Atkins seems, at times, to be a little precious in his consciousness of following the paths of others and is too critical of them – forgetting that things were very different in the 18th and 19th centuries. He is correct when he sees parallels between the government’s work to ‘modernise’ the ‘backward ethnic’ groupings in western China and that of English missionaries’ desire to do much the same in Victorian times. The motivation however, was not the same and missionaries never had the coercive power of the state behind them.

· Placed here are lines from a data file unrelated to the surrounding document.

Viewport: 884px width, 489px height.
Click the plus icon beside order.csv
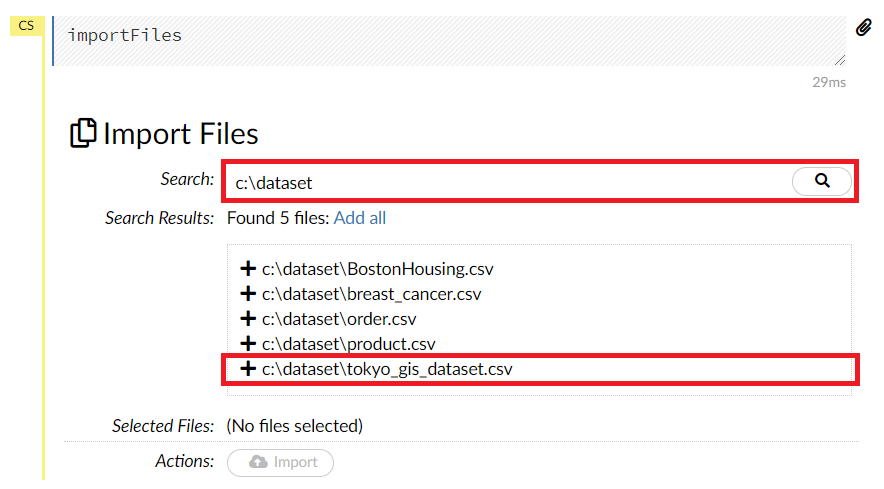(x=248, y=319)
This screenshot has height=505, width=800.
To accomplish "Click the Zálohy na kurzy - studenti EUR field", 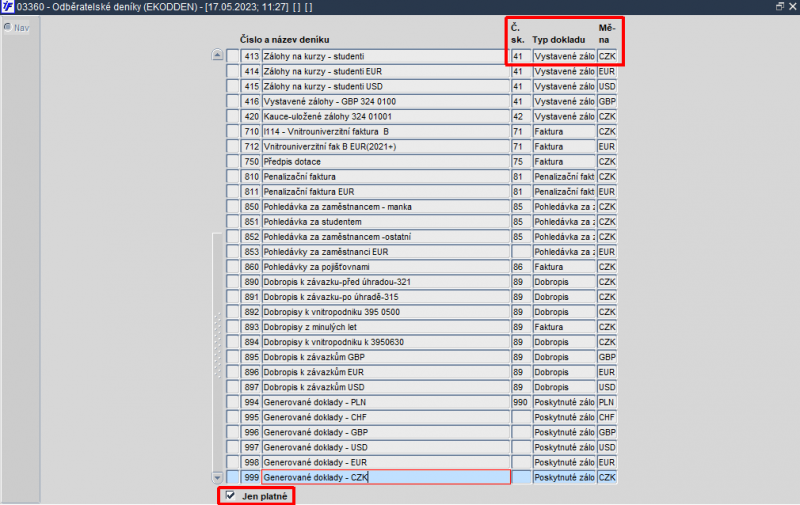I will coord(386,71).
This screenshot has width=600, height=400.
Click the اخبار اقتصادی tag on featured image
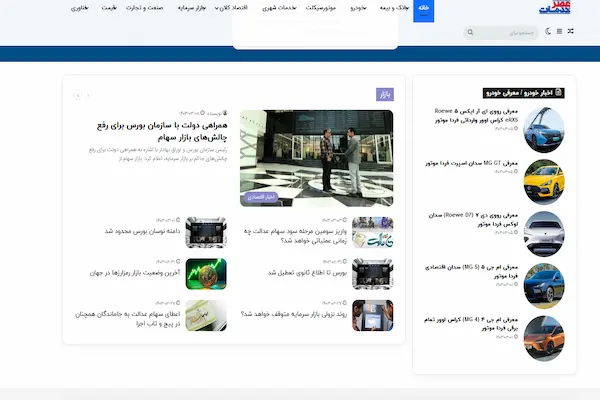point(258,197)
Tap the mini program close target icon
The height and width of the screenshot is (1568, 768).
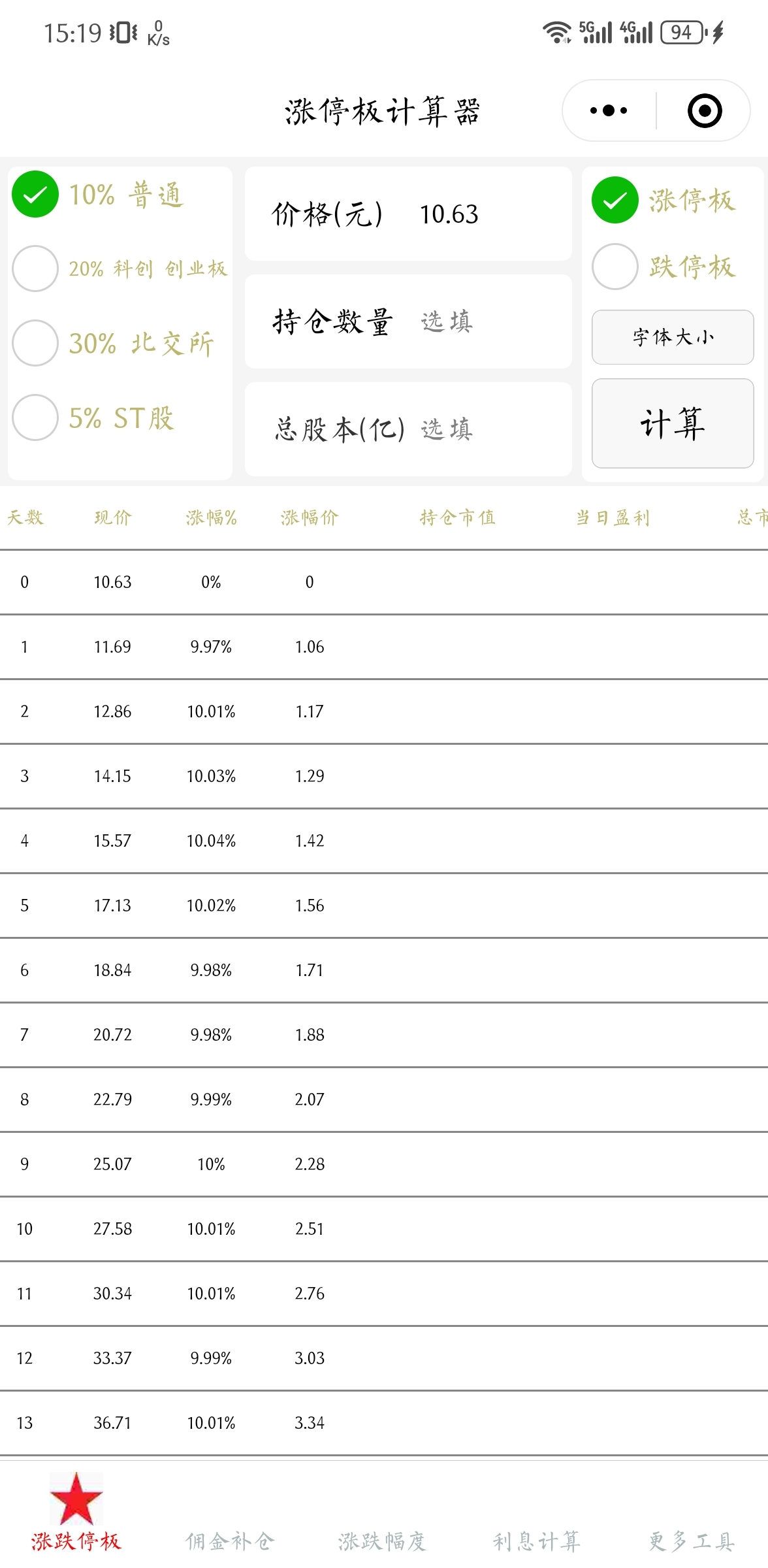pyautogui.click(x=705, y=110)
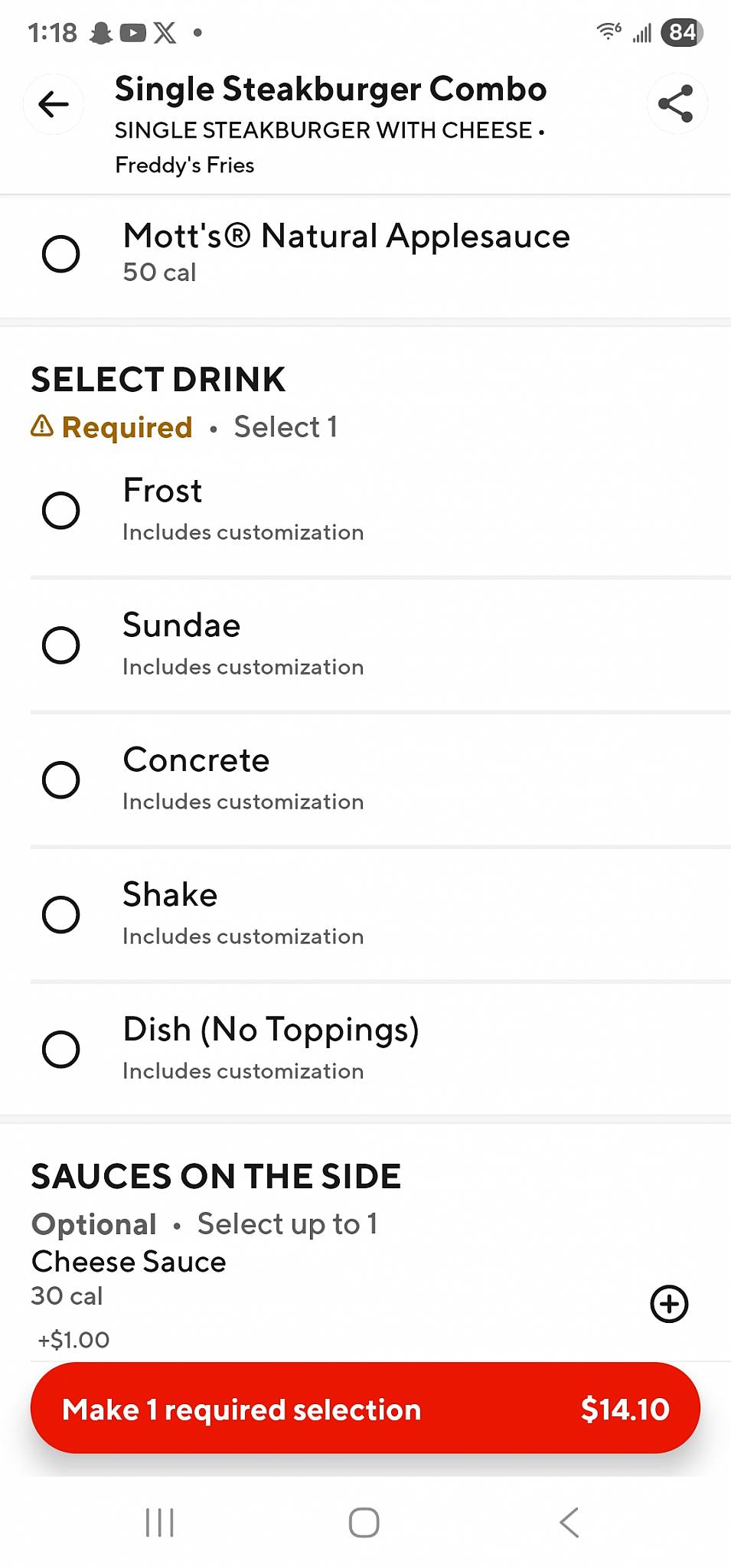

Atkins had been staying in a British monastery reading about the desert fathers and his first trip, to the Oman deserts, was motivated by his readings coinciding with the end of a relationship – perhaps a way of healing for the author. He has described deserts as dead or forsaken places but also believes that their very starkness and severity can provide mental space for clear thinking. It is in such places that the author reflects on the damage humanity has inflicted on the planet and each other.

We readers are reminded through vivid word portraits that, although our world seems smaller through easier travel and the internet, true discoveries are still out there as it’s the people we meet, rather than the places we visit that are so exciting. This is vividly seen in Atkins’ trip to the Black Rock Desert and the incredible phenomenon of Burning Man. On a dry lake bed in Nevada more than 70,000 gather ostensibly to celebrate freedom from restrictions – in an area which is tightly restricted and patrolled by armed guards.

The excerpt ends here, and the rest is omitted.